Joey Votto Calls Out The Critics Saying He’s Done

Cincinnati Reds first baseman Joey Votto has been known to get off to some slow starts to his season in years past. But playing into the historically-bad first part of the Reds season, Votto has struggled mightily.

Despite being one of the top hitters in all of baseball for the past decade, Votto is currently hitting just .122 on the season with very little slugging to boot.


With this being the case, the baseball analytics people over at Fangraphs have openly posed the question: have we seen the last of the dominant version of Joey Votto?

“If something cannot go forever, it will stop.” Credited to economist Herb Stein, this tautology, sometimes known as Stein’s law, has broad application past the field of economics: the Earth will end, the sun will end, the ability of the universe to sustain life will end, all the non-Top Chef shows on Bravo will end (hopefully), and we’ll end. Joey Votto does not exist outside of the space-time universe, and his 2022 season so far makes it look like his career will end before all of these things. Or will it?

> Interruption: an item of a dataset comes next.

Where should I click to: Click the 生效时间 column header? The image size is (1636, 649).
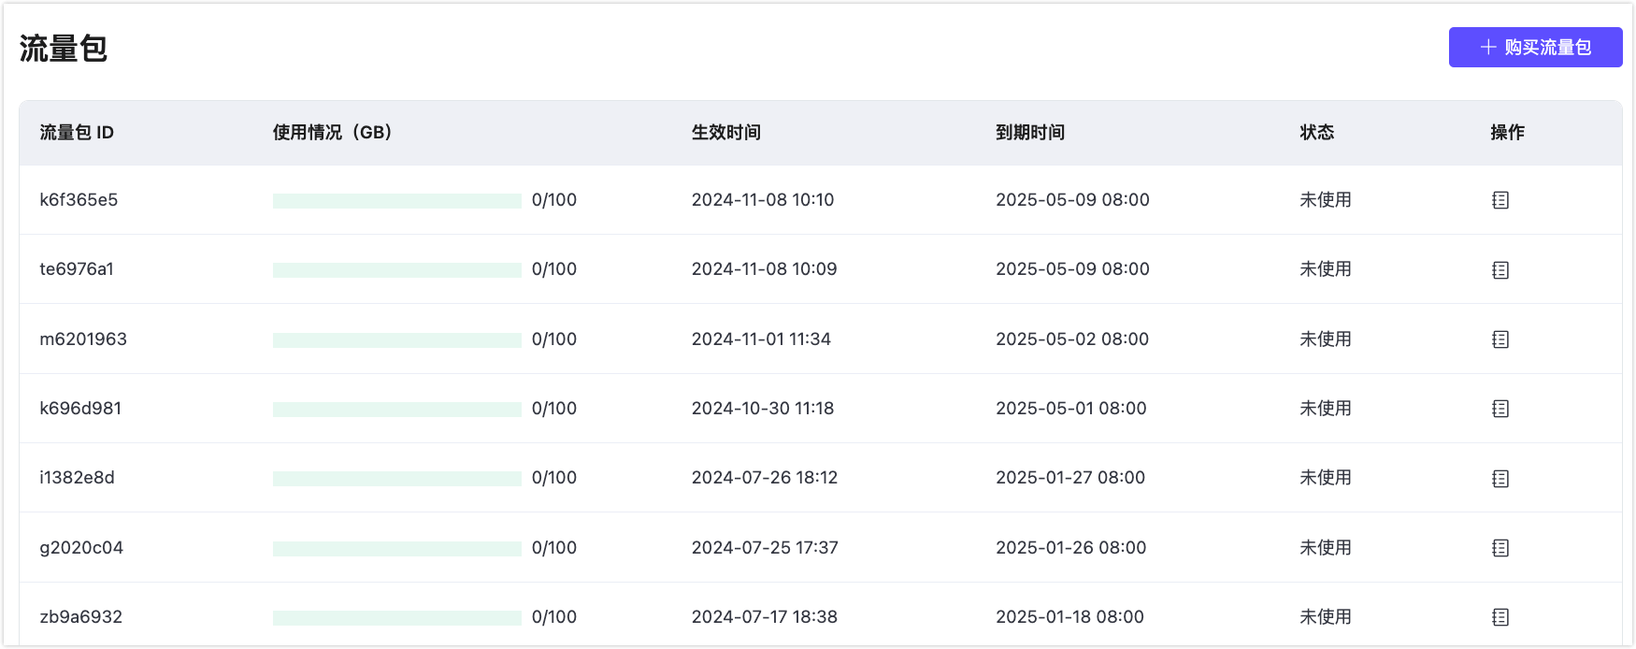tap(726, 133)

Votto’s career has looked shaky at times before, but he has made comebacks before: from a leg injury that cost him half a season, a mid-career power outage, and a huge dropoff in play at age 35. He’s had enough successful comebacks to become a rarity in baseball: a highly paid star first baseman who doesn’t make his team regret a very large contract covering his 30s. But while he’s gotten off to slow starts before, a .122/.278/.135 line is something else,” the latest Fangraphs piece read.

Joey Votto — who has gotten more involved in social media in recent years — took exception to the article.

“Five months to go. Enjoy the show,” he said on Twitter.

Joey Votto is obviously only one of many problems on a Reds team that made it clear they were planning a full rebuild by selling off a lot of core pieces in the offseason.

The best case scenario for Votto is that he starts to turn the corner prior to the Trade Deadline and gets a shot to join a contender by the end of the of the season.

After watching Joey Votto tear it up for the past 15 years, it’s incredibly hard to imagine that he has nothing to offer a team that’s serious about winning.